YOUR TASKS:
A. According to the museum entry on Madame de Pompadour's portrait, why is this painting her most naturalistic image? Answer in one to three sentences.
B. Reproduce the museum entry on Madame de Pompadour's portrait word for word, from "Many portraits were" up to and including "virtue and industry.".

DOCUMENT PASSAGE:
——
François-Hubert Drouais, 'Madame de Pompadour at her Tambour Frame', 1763-4
Full title | Madame de Pompadour at her Tambour Frame |
---|---|
Artist | François-Hubert Drouais |
Artist dates | 1727 - 1775 |
Date made | 1763-4 |
Medium and support | oil on canvas |
Dimensions | 217 × 156.8 cm |
Inscription summary | Signed; Dated and inscribed |
Acquisition credit | Bought, 1977 |
Inventory number | NG6440 |
Location | Central Hall |
Collection | Main Collection |
Although the grandest of the many portraits of Madame de Pompadour, this is also the most naturalistic image of her, which avoids the rigid formality or mythological trappings of much court portraiture. The former mistress of Louis XV, Madame de Pompadour had become an international celebrity by the end of her life, when this portrait was painted. However, she is presented here in her apartment at Versailles as an almost matronly figure embodying bourgeois virtue and industry as she works at a tapestry accompanied by one of her dogs.
She was an important patron of the fine, applied and performing arts and a leader of taste in matters of fashion and style, particularly the Rococo style. The objects around her testify to her interest in the arts and literature. Close examination reveals that the portrait is in fact made up of two canvases. A smaller canvas – including the head, shoulders and right forearm – has been incorporated into the larger full-length portrait.
Many portraits were painted of Madame de Pompadour (1721–1764), the mistress of Louis XV and one of the most famous figures of her time. Although the grandest, this portrait by Drouais is also the most naturalistic image of her, which avoids the rigid formality or mythological trappings of much court portraiture. Instead, we encounter Madame de Pompadour as a homely woman accompanied by one of her dogs, a black King Charles spaniel, in her salon (a living or drawing room) at her apartment in Versailles as she works at a tapestry (tambour) frame. Rather than the international celebrity she had become by the end of her life, when this portrait was painted, she is presented as an almost matronly figure embodying bourgeois virtue and industry.
Madame de Pompadour was born plain Mademoiselle Poisson. In 1741 she married Charles-Guillaume Le Normant des Etioles, the nephew of her mother’s rich lover. She began to entertain artists and intellectuals at her salon, where she attracted the attention of Louis XV. After separating from her husband, she was ennobled to marquise and moved into Versailles. Although regarded as an upstart Parisian bourgeois by her rivals and enemies, she retained the king’s favour, and continued to live at Versailles even after she had ceased to be his mistress by 1751.
——
LISTED RECORDS:

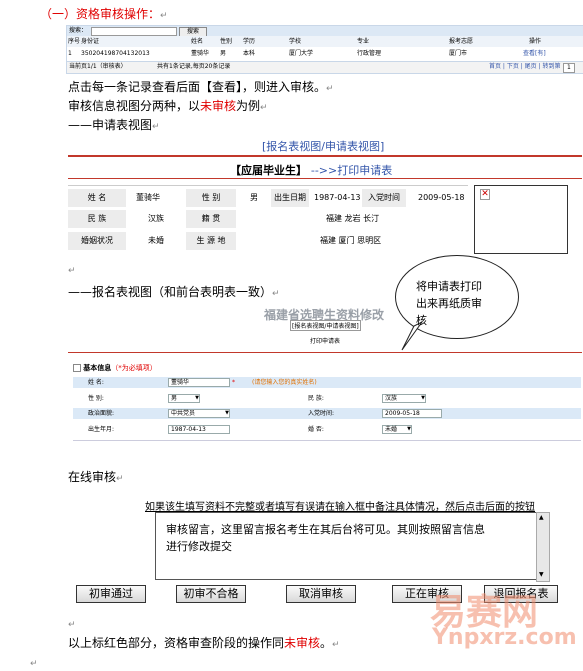 The height and width of the screenshot is (671, 583). Describe the element at coordinates (204, 643) in the screenshot. I see `closing-note: 以上标红色部分，资格审查阶段的操作同未审核。↵` at that location.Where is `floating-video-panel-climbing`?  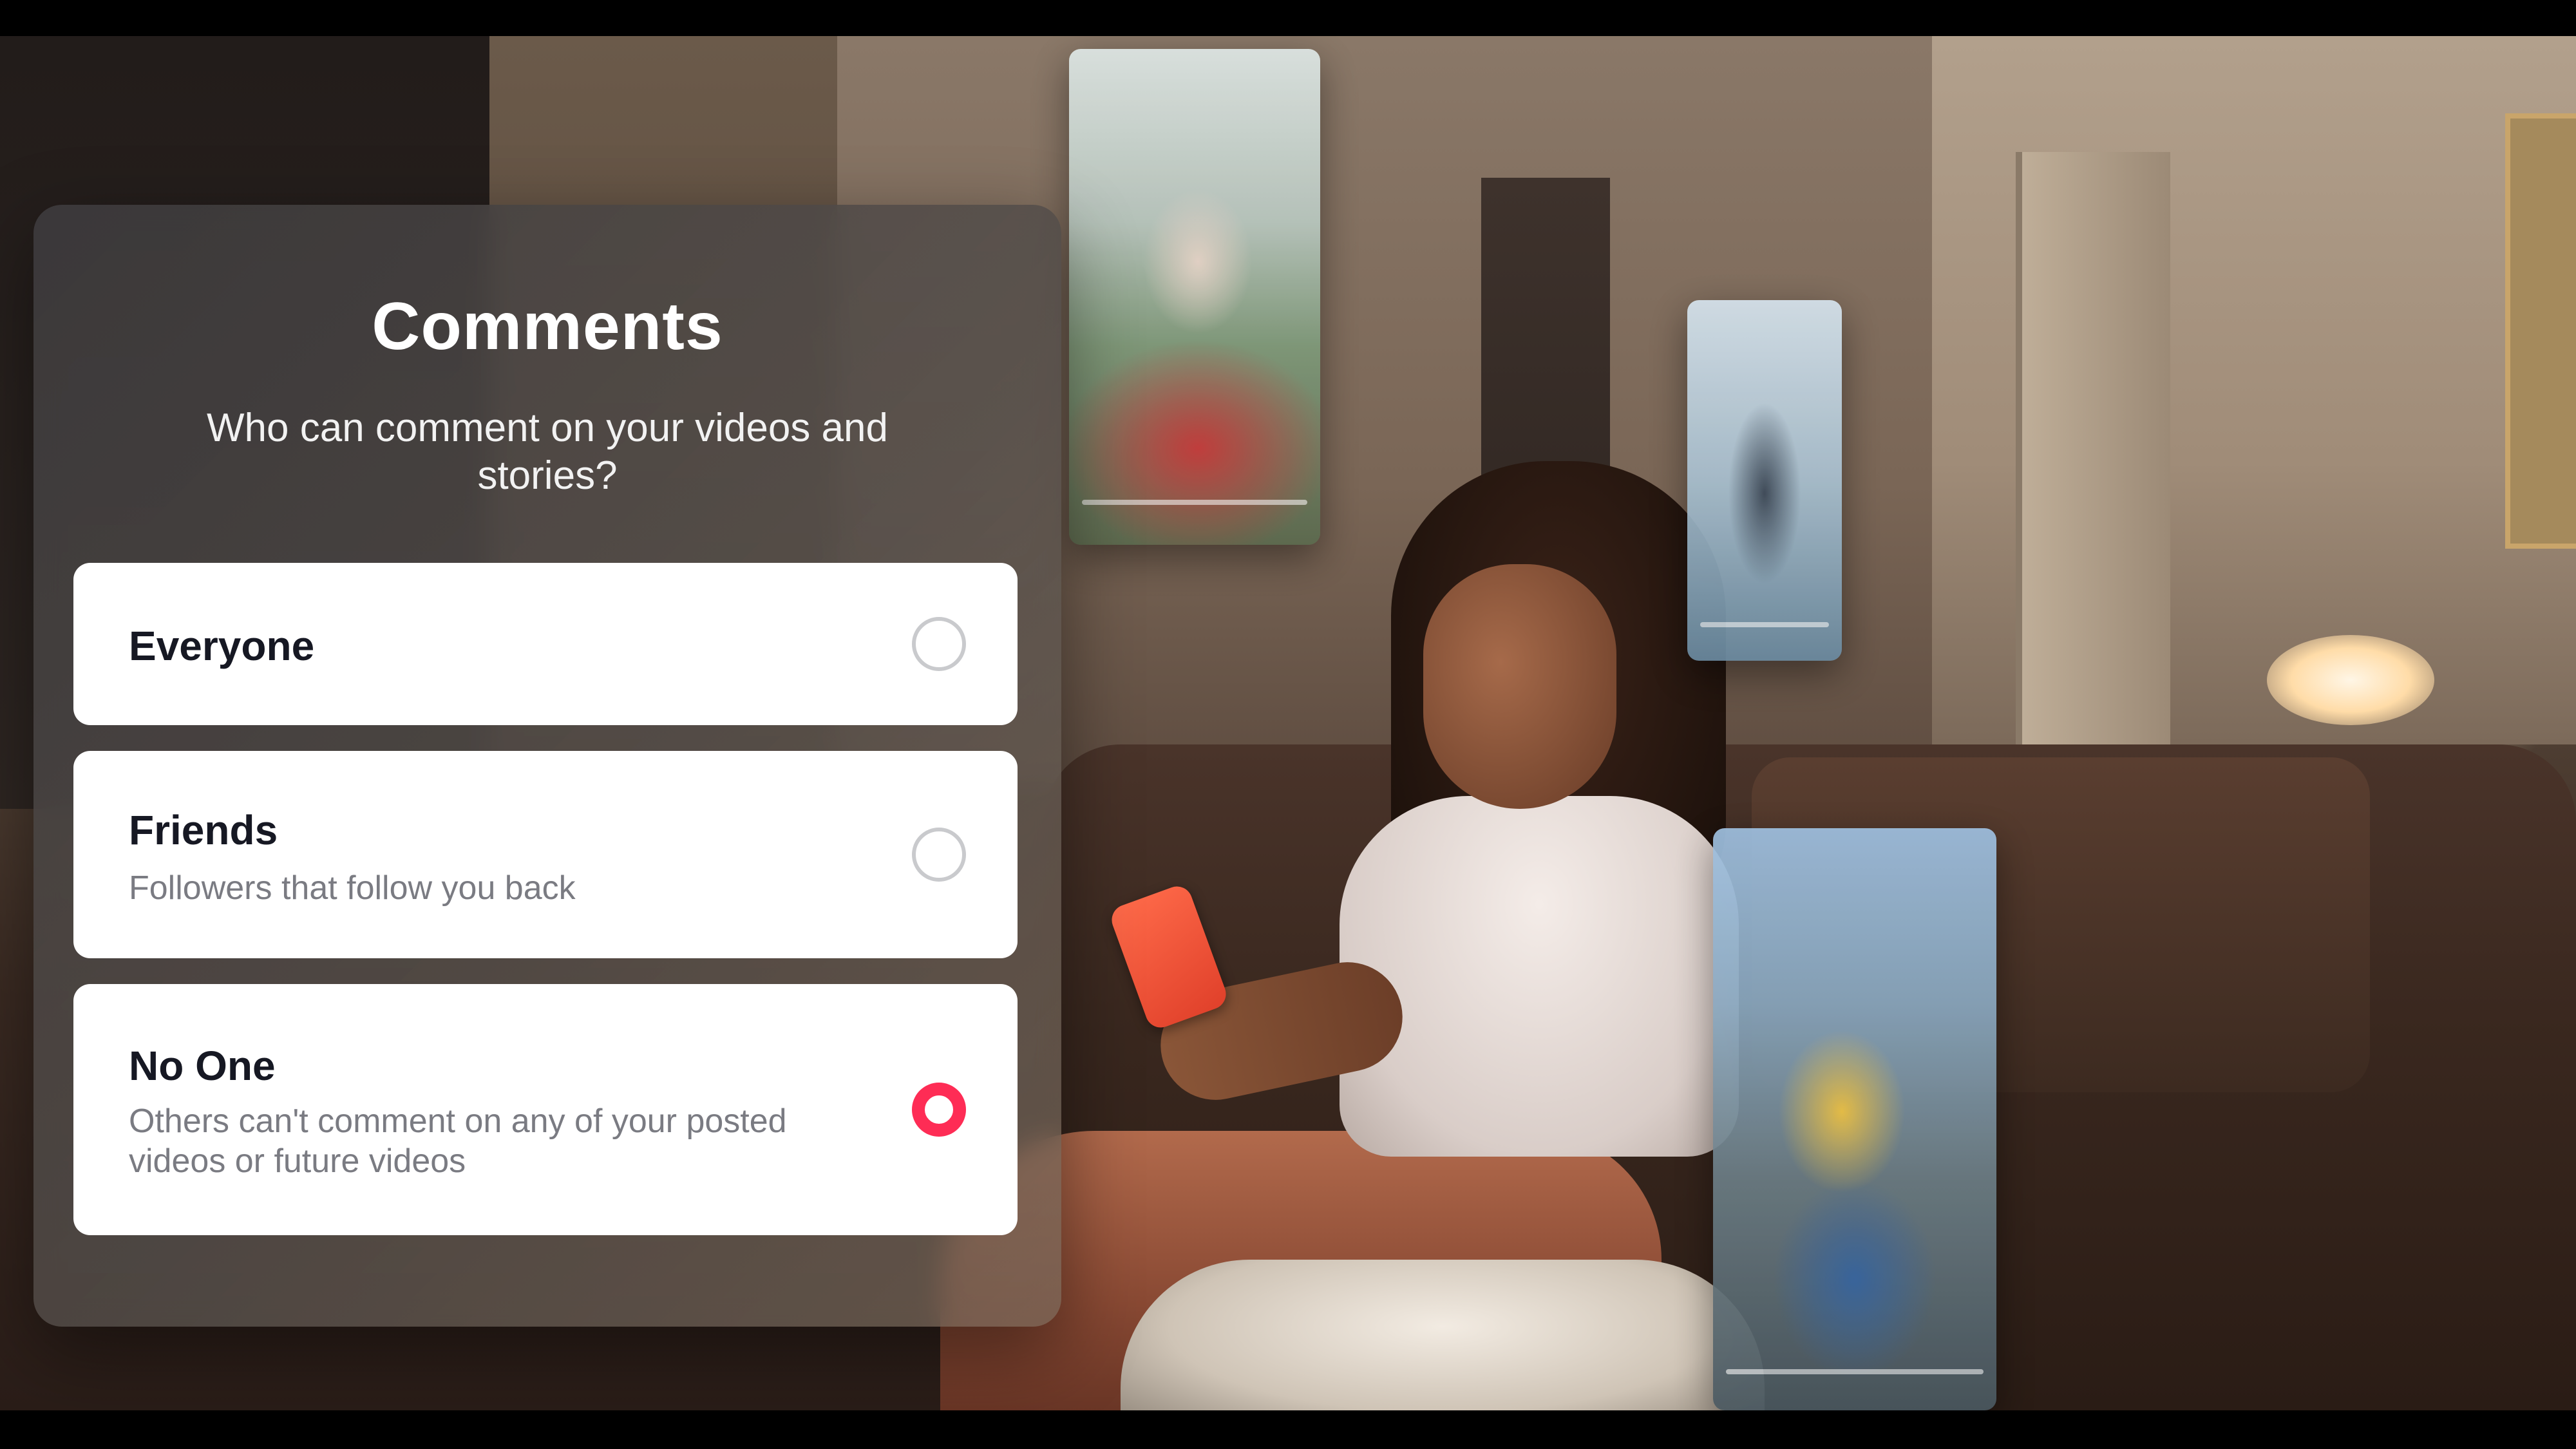
floating-video-panel-climbing is located at coordinates (1764, 480).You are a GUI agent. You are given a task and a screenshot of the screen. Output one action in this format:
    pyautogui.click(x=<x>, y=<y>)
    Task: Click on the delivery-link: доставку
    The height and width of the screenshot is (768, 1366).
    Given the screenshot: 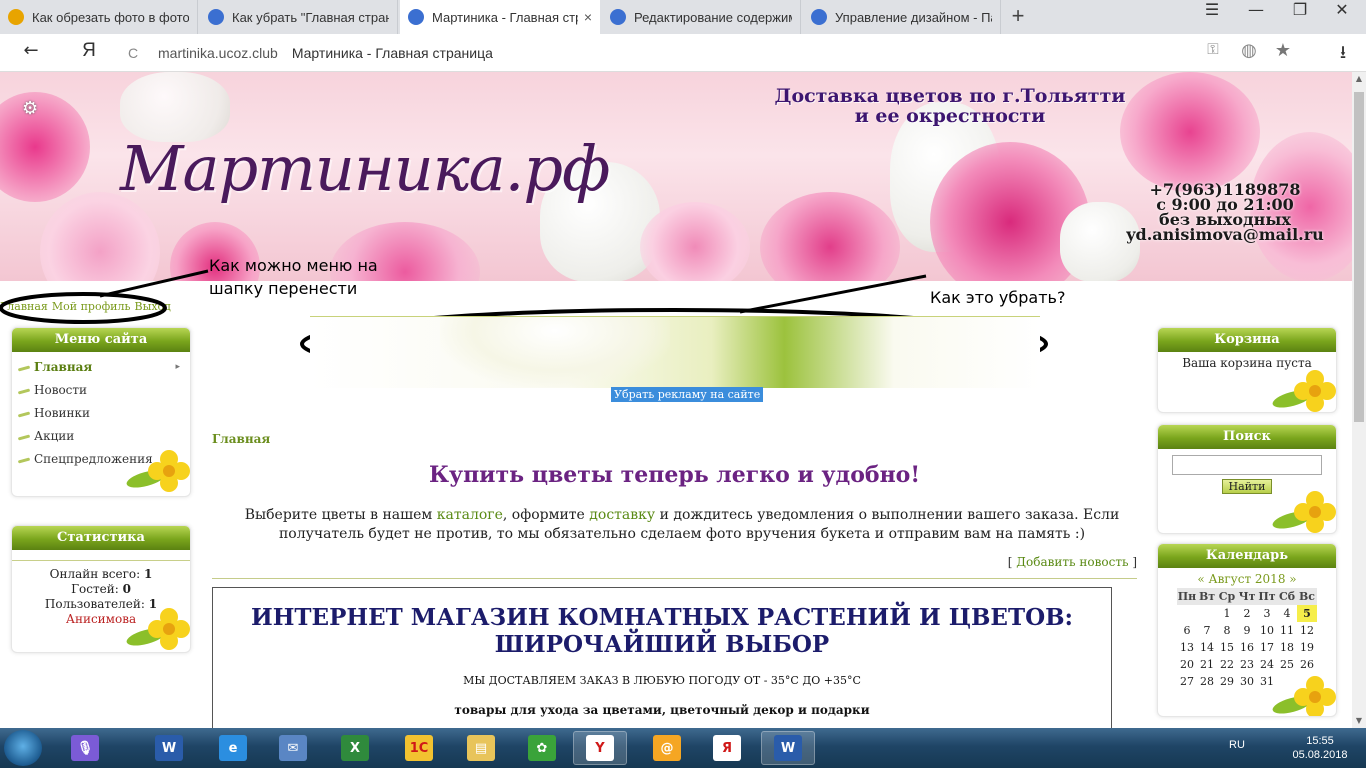 What is the action you would take?
    pyautogui.click(x=622, y=515)
    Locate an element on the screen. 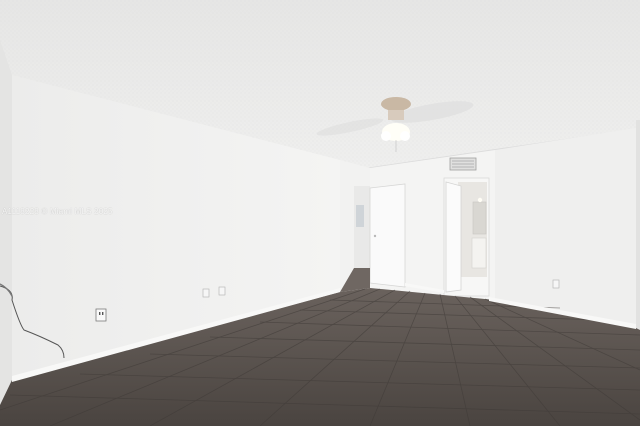  bathroom-mirror is located at coordinates (480, 218).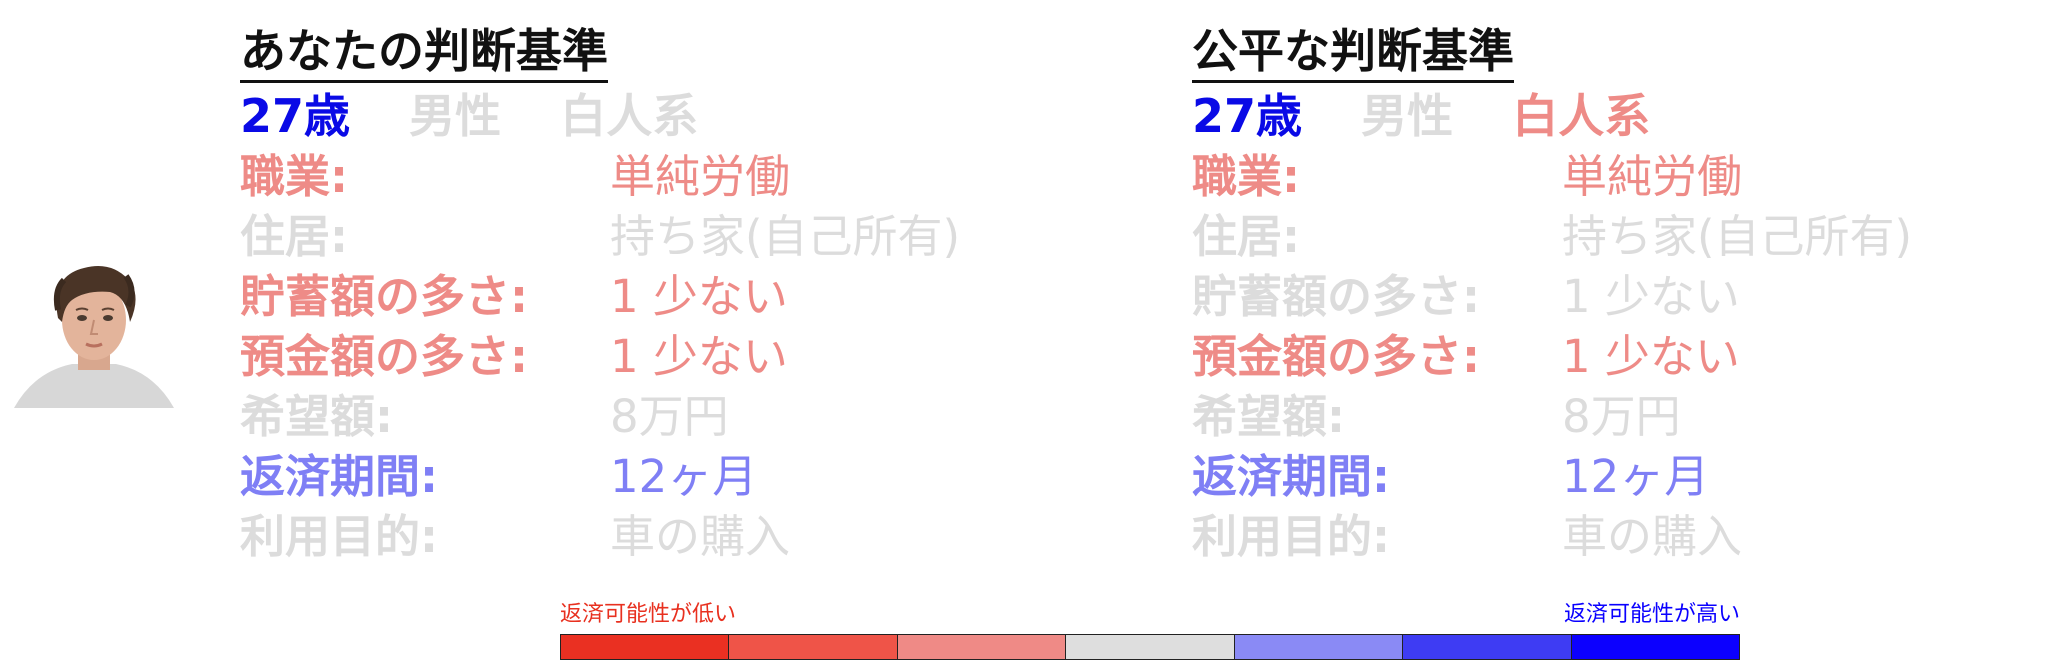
——
SOLUTIONS TO THE EXERCISE:
A. It avoids the rigid formality and mythological trappings of much court portraiture. Instead, it shows her as a homely woman working at a tapestry frame in her salon at Versailles, with one of her dogs beside her.

B.
Many portraits were painted of Madame de Pompadour (1721–1764), the mistress of Louis XV and one of the most famous figures of her time. Although the grandest, this portrait by Drouais is also the most naturalistic image of her, which avoids the rigid formality or mythological trappings of much court portraiture. Instead, we encounter Madame de Pompadour as a homely woman accompanied by one of her dogs, a black King Charles spaniel, in her salon (a living or drawing room) at her apartment in Versailles as she works at a tapestry (tambour) frame. Rather than the international celebrity she had become by the end of her life, when this portrait was painted, she is presented as an almost matronly figure embodying bourgeois virtue and industry.